Cumhurbaşkanı Erdoğan, Azerbaycan dönüşü 10 büyükelçiyle ilgili UÇAKTAKİ gazetecilere dedi ki:
“Biz bildiğimizi okuruz. Avrupa Konseyi bildiğini mi okur; okusun. Onlar ne okuyor; dinleriz. AİHM’ninkini de dinleriz, sonra da biz üzerimize düşeni yaparız. Gereği neyse… Ben Türkiye Cumhuriyeti’nin Cumhurbaşkanı olarak bu makamda bulunduğum sürece, üzerime düşen görevi dört dörtlük yaparım. Acaba şu ne der, bu ne der; bunlara hiç bakmam. Benim aldığım terbiye bu, yetişme tarzım bu. Ölene kadar da aynen bu istikamette devam ederim, devam edeceğim.” BU KADAR.
İnat yapar gibi
‘BionTech’in patronları, Türk kökenli bilim insanları, aylar önce hem Bakan Koca, hem de Cumhurbaşkanı Erdoğan tarafından davet edilmelerine rağmen, bir türlü vakit bulup da Türkiye’ye gelemediler’ diye yazmıştım geçen hafta ve bunu ayıplamıştım. Ama Selanik’e gidip ödül aldılar. Sonra da sanki inat yapar gibi İspanya’ya gidip Asturias Prensesi Ödülü’nü kralın elinden aldılar.
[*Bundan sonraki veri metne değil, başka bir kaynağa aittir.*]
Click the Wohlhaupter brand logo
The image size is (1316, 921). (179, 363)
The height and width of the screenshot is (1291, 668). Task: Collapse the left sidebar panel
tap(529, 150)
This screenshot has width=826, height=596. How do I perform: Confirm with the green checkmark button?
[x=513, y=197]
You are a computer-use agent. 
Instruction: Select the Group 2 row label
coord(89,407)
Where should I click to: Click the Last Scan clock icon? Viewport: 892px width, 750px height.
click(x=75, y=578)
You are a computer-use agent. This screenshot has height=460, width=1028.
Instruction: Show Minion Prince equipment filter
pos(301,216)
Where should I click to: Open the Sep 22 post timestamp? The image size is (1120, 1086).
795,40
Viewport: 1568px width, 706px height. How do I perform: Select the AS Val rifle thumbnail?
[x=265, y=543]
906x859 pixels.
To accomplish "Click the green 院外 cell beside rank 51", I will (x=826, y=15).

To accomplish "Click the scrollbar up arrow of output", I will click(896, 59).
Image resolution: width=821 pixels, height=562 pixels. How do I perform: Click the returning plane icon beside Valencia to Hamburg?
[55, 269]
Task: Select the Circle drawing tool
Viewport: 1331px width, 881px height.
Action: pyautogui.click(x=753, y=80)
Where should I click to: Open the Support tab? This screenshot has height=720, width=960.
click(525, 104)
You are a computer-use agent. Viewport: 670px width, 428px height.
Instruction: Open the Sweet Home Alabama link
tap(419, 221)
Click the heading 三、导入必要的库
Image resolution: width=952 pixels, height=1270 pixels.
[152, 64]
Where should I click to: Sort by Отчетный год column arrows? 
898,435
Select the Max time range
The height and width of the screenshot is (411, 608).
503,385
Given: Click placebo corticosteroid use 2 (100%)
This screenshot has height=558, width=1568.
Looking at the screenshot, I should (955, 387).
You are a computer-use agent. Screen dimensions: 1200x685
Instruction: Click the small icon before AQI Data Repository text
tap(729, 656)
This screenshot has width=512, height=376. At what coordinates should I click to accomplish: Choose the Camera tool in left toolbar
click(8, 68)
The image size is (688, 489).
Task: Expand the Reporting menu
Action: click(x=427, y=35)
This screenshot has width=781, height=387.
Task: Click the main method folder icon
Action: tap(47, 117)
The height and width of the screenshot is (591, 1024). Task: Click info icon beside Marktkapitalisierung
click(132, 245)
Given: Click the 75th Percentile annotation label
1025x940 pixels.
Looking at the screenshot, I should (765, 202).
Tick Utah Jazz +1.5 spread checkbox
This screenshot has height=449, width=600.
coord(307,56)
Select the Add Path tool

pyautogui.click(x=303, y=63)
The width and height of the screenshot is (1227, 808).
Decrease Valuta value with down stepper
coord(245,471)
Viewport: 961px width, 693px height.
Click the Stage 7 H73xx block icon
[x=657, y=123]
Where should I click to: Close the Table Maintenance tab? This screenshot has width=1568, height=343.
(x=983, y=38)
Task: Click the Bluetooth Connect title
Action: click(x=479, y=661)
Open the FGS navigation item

Sayın Erdoğan, bizim de birçok ödülümüz var. Ne olur birini Türeci ve Şahin’e vereceğinizi açıklayın da almak için gelirler mi yoksa Eczacıbaşı Onur Ödülü gibi elçilikte mi alırlar, görelim. Gerçekten çok merak ediyorum.
Misafirin muzu
Sokak röportajı sırasında bir kadının bir Suriyeliye, “Biz muz yiyemiyoruz, siz kilolarca muz alıyorsunuz” demesi üzerine, Türk halkının geçim sıkıntısıyla dalga geçen, hatta Atatürk’e ve Türk Bayrağı’na hakaret eden muz yeme videolarını sosyal medyada yayınlayan Suriyelilere yönelik şikayetler yerine ulaştı ve yakalanmaya başladılar. Yakalananlar, Göç İdaresi’ne sevk ediliyor ve işlemleri tamamlananların misafirliği bitiyor. Nihayet!